Ms Mitchell spoke earlier this week at the Hay Festival in the UK, about what it is like to live with dementia.

Ms Mitchell was diagnosed four years ago at the age of 58 with young onset Alzeimer’s, and was shocked by the lack of awareness about the condition.

Even at the NHS, where she had worked for 20 years, awareness was low, and Ms Mitchell was forced to leave her job soon after her diagnosis.

Ms Mitchell wrote Somebody That I Used to Know to help raise awareness about the condition, and to encourage others to see that there is life after diagnosis. The book spent five weeks at the top of the best-seller list, and was turned into a movie starring Julianne Moore.

In her talk at the Hay Festival, Ms Mitchell said the language doctors use is particularly important in helping people who have been diagnosed with dementia to cope with the news.

“When you are diagnosed with dementia, it is seen as the end.

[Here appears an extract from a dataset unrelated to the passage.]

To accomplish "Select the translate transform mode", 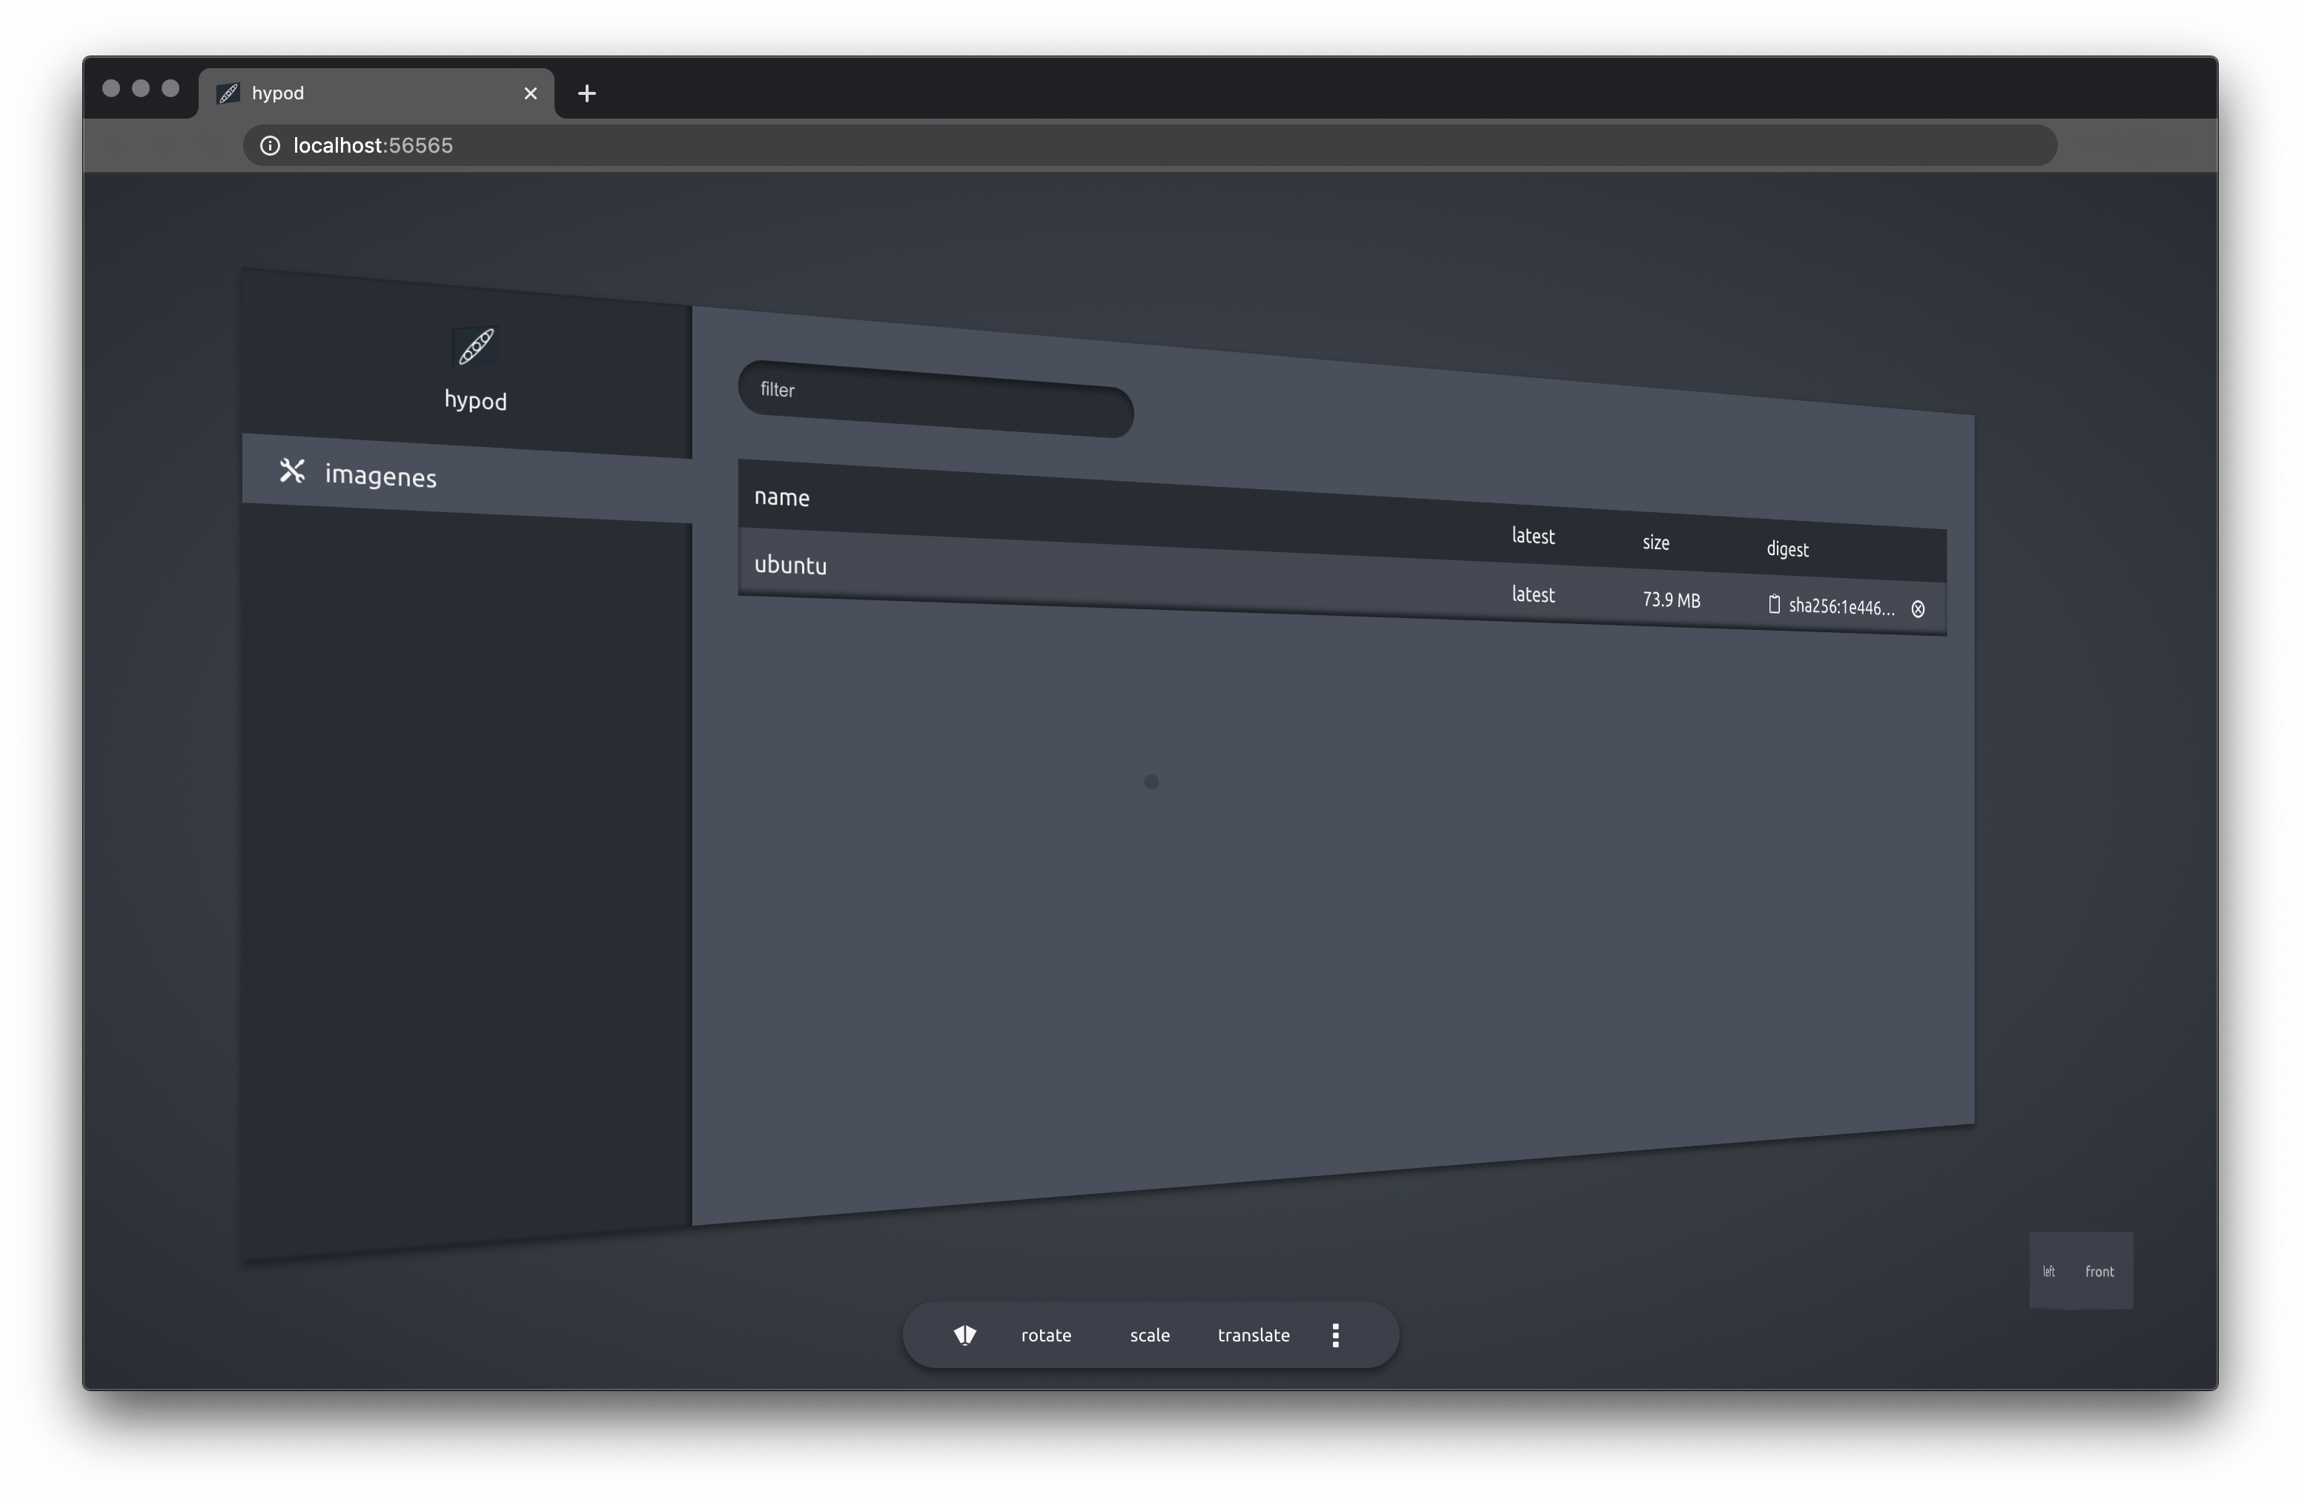I will [1253, 1335].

My doctor delivered the diagnosis with: ‘We’re very sorry, there’s nothing that we can do.” Such negative words can “make or break someone” she said.

Ms Mitchell suggested that doctor’s instead take the approach that the person will have to “adapt” to a “new way of living” to encourage them to believe they can still live fulfilling lives.

“Then at least you would leave the building with a little bit of hope – and it’s the hope that is missing at the moment,” she said.

Ms Mitchell has developed her own innovations to help her manage her life. She writes herself post-it notes to help her remember things. She has removed her kitchen door so she can see into the next room, and doesn’t forget what’s there. She has placed photographs on the doors of her kitchen cupboards so she knows what’s inside. She has a bright pink bicycle so she knows which one is her’s.

The NHS and Ms Mitchell have developed a toolkit to help the organisation develop better ways of thinking about dementia.

“I never want anyone else with dementia to be told that they are of no use to you any more,” she said.

“We all had talents the day we got a diagnosis of dementia, we don’t suddenly lose those talents overnight,” she said.

She said sometimes staff in nursing homes think people who have dementia are no longer able to dress themselves. “In fact they can, they just need more time,” said Ms Mitchell.

Ms Mitchell was interviewed for the event by The Guardian’s Decca Aiktenhead, who asked what she would remember from the Hay Festival event. “It’s the feelings I remember,” Ms Mitchell replied, as the audience rose to a standing ovation.